__Data extracts__:
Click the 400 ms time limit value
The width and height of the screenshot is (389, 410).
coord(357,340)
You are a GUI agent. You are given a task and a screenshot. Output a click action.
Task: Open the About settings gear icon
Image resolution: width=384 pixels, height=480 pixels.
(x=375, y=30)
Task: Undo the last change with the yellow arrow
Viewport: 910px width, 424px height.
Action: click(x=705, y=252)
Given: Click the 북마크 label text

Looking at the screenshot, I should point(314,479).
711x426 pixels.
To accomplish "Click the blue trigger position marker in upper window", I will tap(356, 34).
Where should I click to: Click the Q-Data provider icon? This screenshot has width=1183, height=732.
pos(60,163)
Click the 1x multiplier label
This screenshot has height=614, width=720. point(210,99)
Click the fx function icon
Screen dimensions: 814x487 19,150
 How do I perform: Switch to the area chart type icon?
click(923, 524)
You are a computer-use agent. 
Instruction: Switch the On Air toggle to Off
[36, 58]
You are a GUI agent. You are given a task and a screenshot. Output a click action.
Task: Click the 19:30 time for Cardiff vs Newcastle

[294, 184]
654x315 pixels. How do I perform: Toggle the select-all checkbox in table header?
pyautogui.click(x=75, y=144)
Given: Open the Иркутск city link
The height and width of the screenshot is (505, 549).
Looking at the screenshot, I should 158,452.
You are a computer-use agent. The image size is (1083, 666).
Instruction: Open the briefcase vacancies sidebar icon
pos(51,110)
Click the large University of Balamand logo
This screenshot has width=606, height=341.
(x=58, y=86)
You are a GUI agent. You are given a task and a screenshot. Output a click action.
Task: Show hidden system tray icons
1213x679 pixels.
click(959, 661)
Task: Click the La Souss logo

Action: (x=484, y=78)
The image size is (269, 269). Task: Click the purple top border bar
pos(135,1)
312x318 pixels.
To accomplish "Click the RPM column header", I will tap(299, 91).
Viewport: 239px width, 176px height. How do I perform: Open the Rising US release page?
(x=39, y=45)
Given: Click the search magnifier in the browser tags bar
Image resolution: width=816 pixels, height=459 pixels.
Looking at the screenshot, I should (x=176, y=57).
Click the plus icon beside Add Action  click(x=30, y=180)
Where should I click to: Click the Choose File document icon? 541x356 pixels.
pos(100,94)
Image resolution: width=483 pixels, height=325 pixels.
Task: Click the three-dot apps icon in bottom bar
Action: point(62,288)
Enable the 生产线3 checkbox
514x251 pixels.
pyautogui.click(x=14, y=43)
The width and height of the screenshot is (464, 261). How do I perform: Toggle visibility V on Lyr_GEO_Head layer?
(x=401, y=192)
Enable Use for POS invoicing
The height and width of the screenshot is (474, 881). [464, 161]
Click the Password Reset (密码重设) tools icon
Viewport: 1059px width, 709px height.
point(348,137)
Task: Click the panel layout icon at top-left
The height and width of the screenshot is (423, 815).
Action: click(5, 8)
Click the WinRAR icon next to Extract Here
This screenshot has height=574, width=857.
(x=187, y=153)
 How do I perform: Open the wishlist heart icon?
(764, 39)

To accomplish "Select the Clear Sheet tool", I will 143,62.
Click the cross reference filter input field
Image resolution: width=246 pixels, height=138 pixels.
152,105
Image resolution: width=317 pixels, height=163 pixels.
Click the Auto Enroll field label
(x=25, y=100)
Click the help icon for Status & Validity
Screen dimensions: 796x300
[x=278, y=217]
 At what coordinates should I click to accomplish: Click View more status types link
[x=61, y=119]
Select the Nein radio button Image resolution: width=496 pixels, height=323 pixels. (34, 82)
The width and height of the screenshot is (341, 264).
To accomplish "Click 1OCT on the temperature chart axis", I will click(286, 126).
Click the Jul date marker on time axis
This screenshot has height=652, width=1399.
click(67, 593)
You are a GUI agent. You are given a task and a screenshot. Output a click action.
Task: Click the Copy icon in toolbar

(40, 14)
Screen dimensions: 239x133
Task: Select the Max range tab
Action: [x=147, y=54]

__What you need to do__: Within the listing above, count the lines that contain the string "marker". Give only the number.

__Written answer__: 2